The Anti-Money Laundering Act of 2020 (AML Act) mandates FinCEN to update AML/CFT priorities every four years, with the next update expected in mid-2025. The administration may introduce new priorities or refine existing ones, requiring financial institutions to remain agile and adjust their compliance programs accordingly.

One key area of change is the Corporate Transparency Act (CTA), which requires businesses to disclose their beneficial owners to FinCEN. The new administration has suspended CTA enforcement, and it’s possible that the rule could be modified or repealed entirely. Financial institutions should assess the impact of a rollback in beneficial ownership transparency, as it could increase the risk of illicit funds flowing through shell companies.

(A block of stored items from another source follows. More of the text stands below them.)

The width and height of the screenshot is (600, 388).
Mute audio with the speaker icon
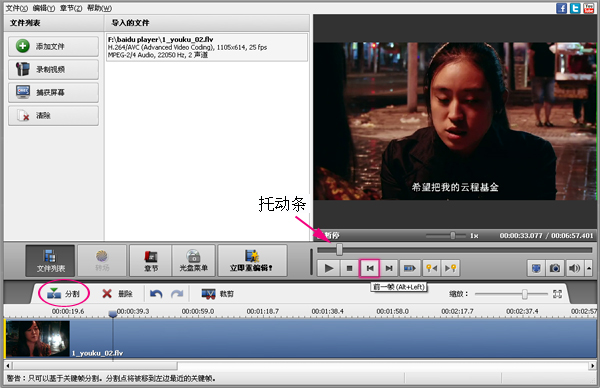[x=574, y=268]
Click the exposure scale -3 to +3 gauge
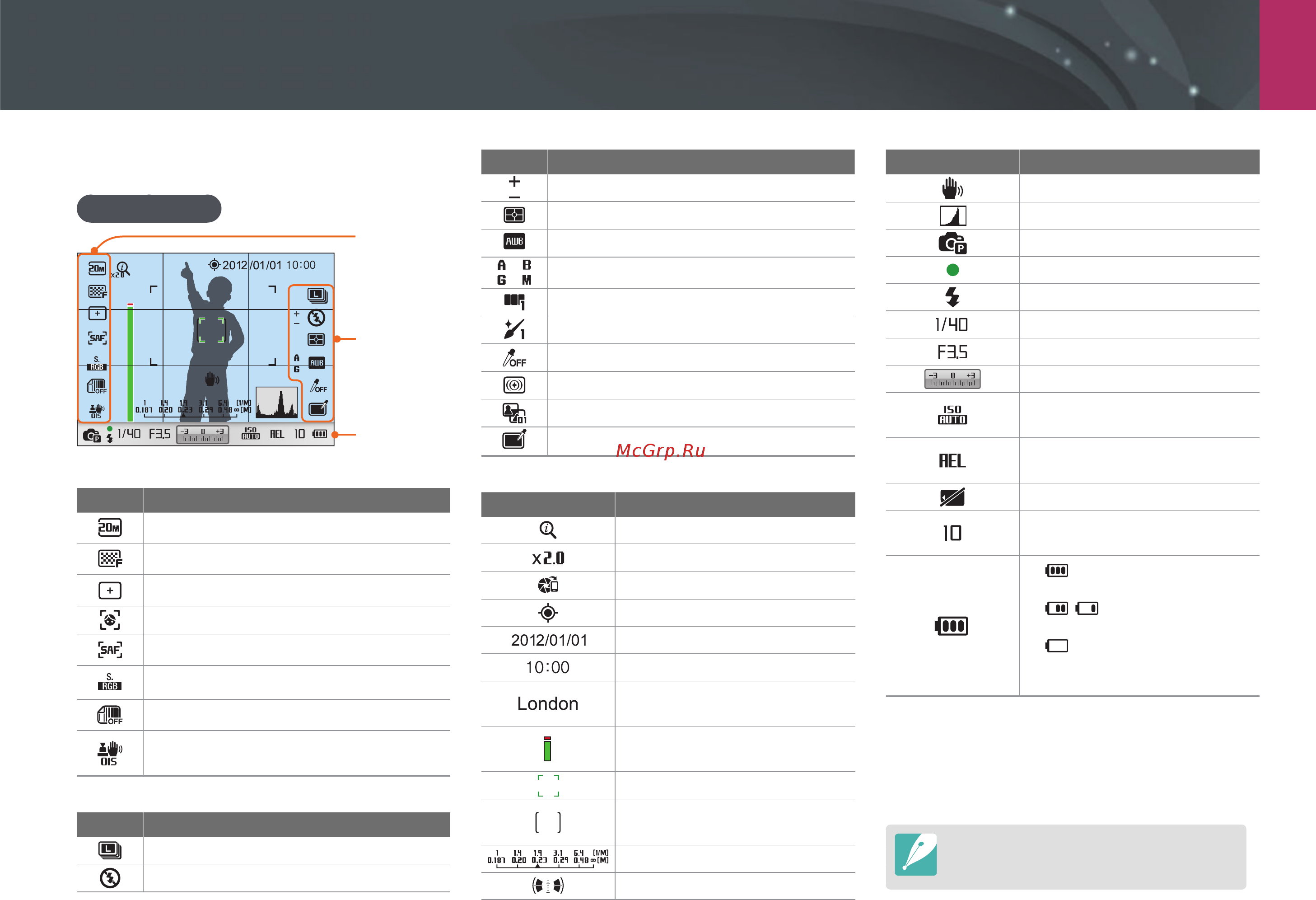This screenshot has width=1316, height=900. coord(952,379)
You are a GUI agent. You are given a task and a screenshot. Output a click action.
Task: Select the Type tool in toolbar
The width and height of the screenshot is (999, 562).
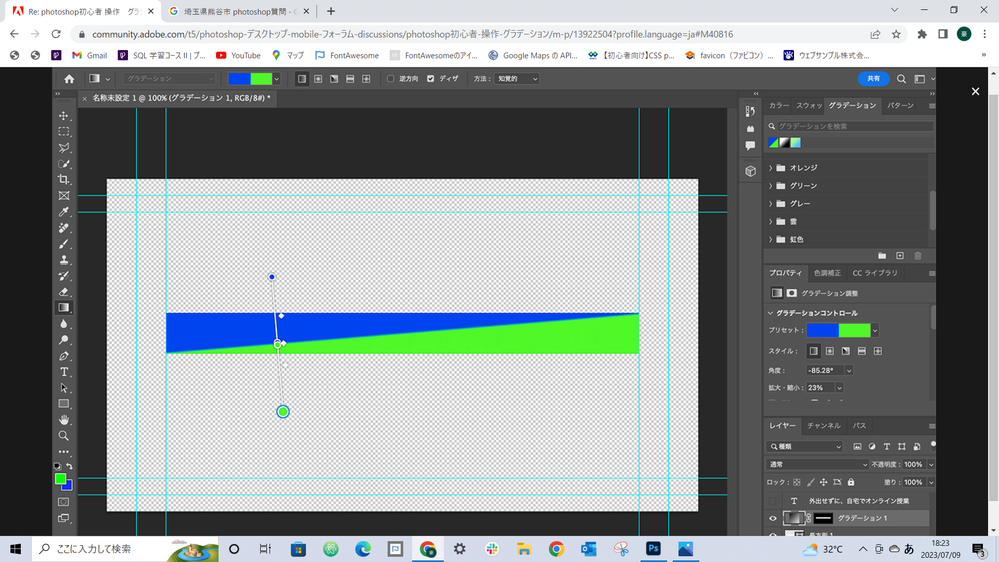64,372
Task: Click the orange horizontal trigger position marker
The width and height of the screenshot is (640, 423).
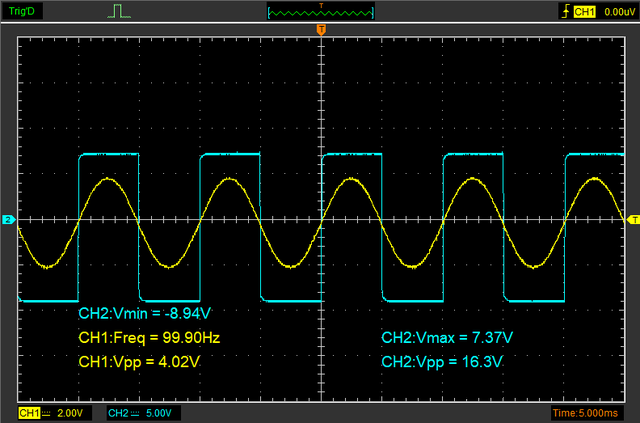Action: tap(321, 31)
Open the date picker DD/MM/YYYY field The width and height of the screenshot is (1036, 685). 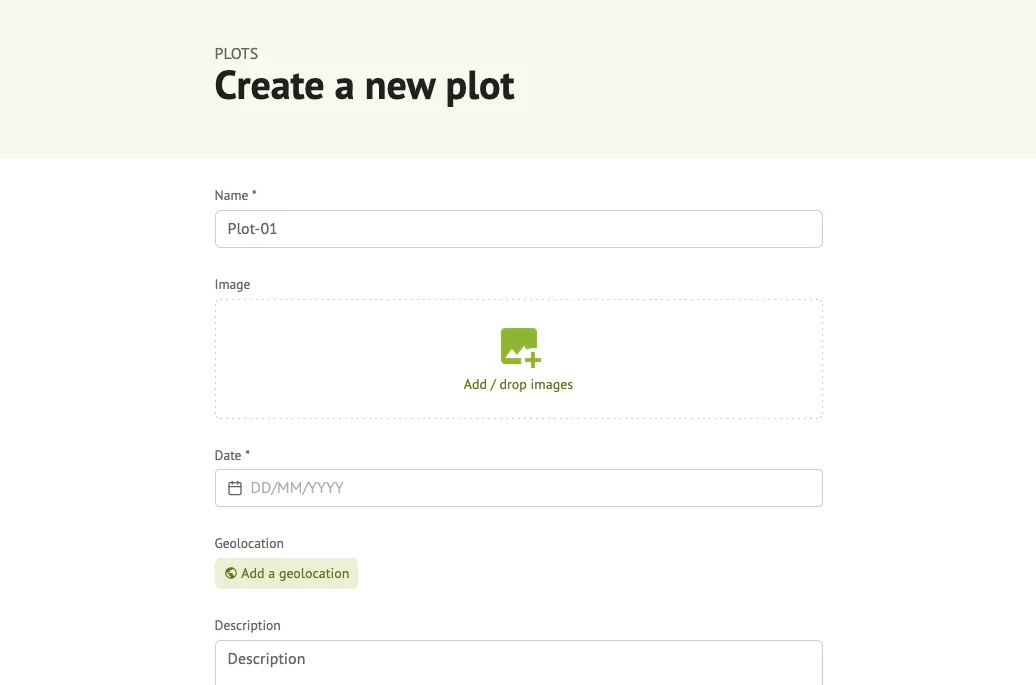click(x=530, y=488)
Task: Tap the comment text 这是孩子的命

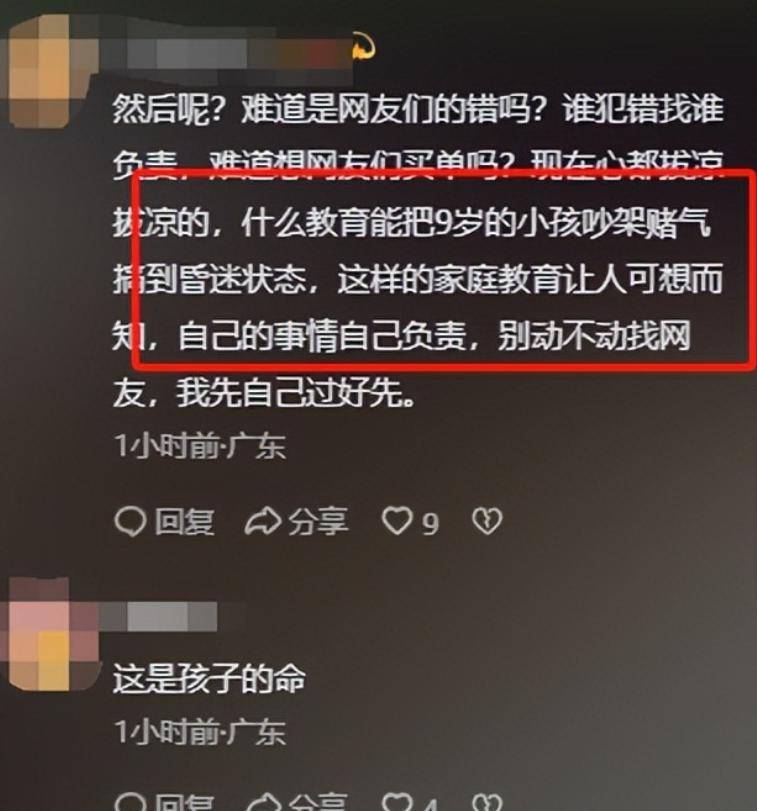Action: (x=209, y=678)
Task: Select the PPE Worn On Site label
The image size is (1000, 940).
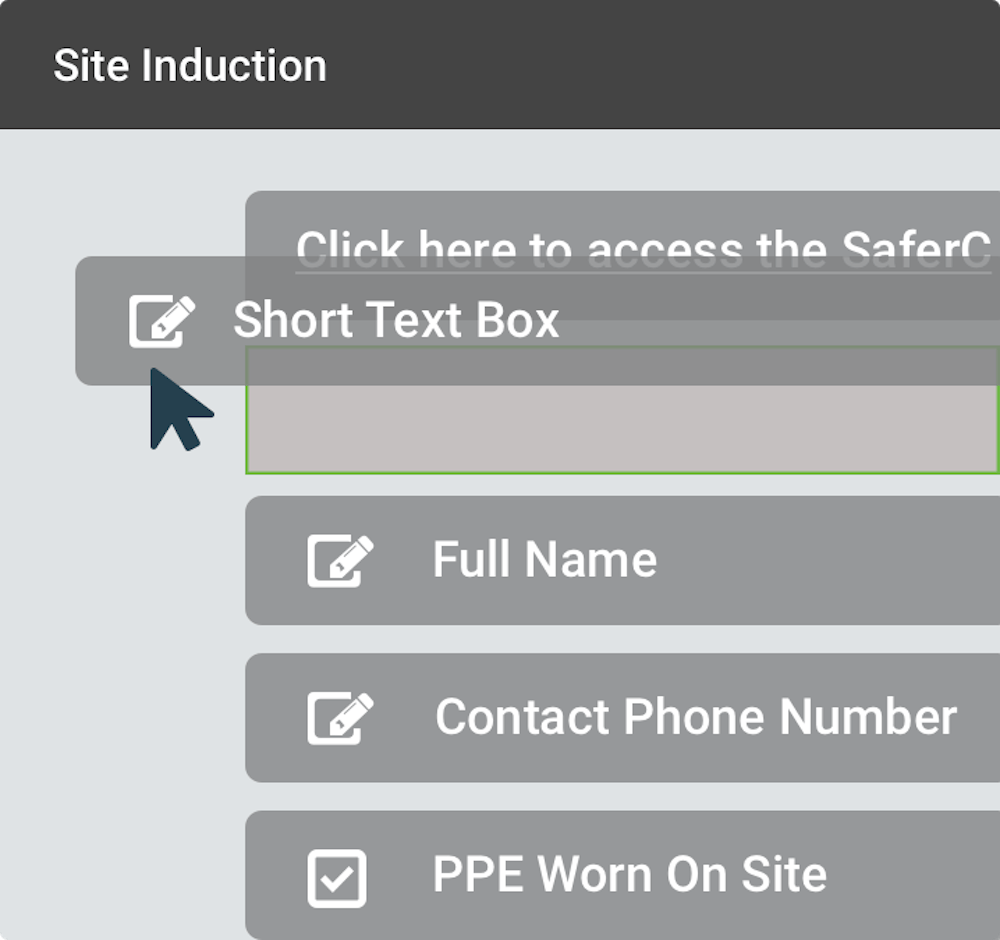Action: (x=629, y=874)
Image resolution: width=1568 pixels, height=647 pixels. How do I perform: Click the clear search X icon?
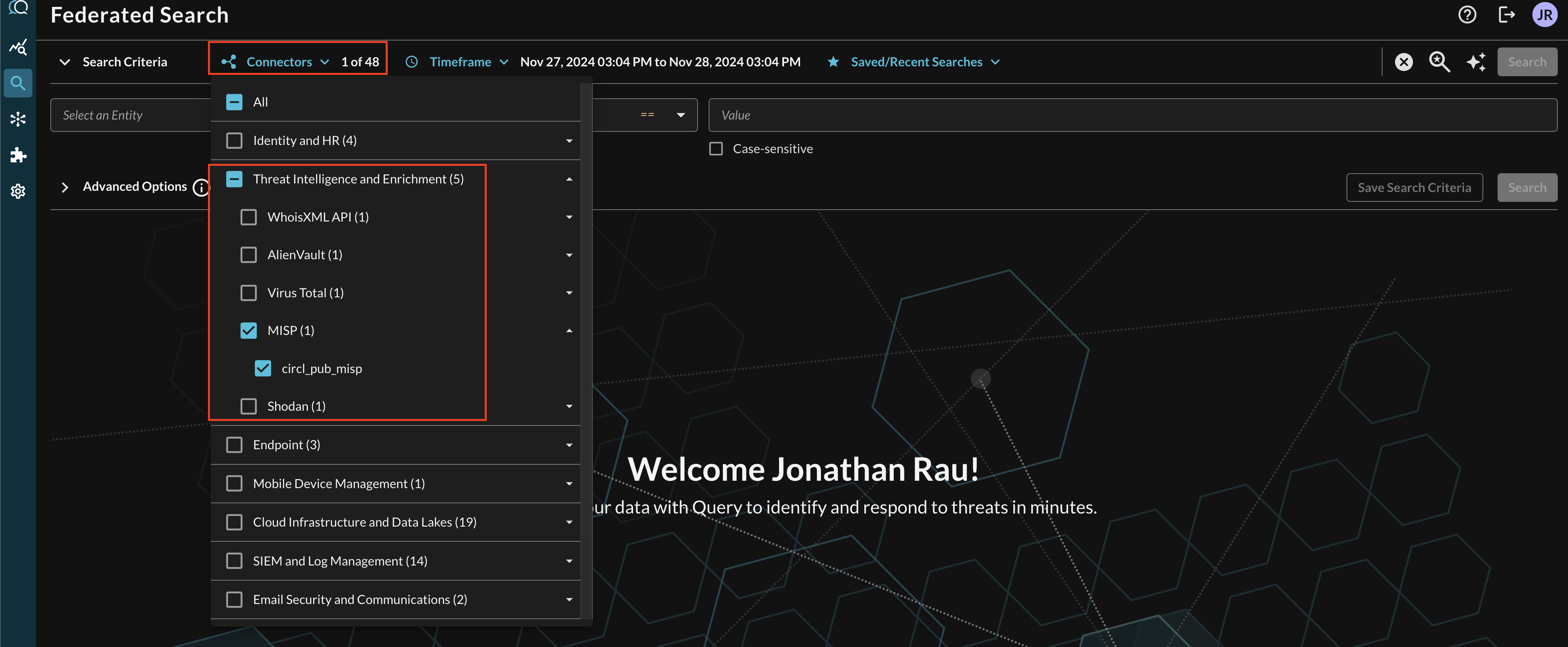pyautogui.click(x=1404, y=62)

Shifting FinCEN priorities: What could change?

While FinCEN’s current AML/CFT priorities remain in effect, the administration may redefine key areas of focus. This could include heightened attention to cybercrime, transnational crime, or financial fraud.  Additionally, recent presidential action has paused enforcement of the Foreign Corrupt Practices Act, which could signal changes to the priority of corruption, especially domestically. Compliance teams must stay ahead of these developments to ensure ongoing alignment with regulatory expectations.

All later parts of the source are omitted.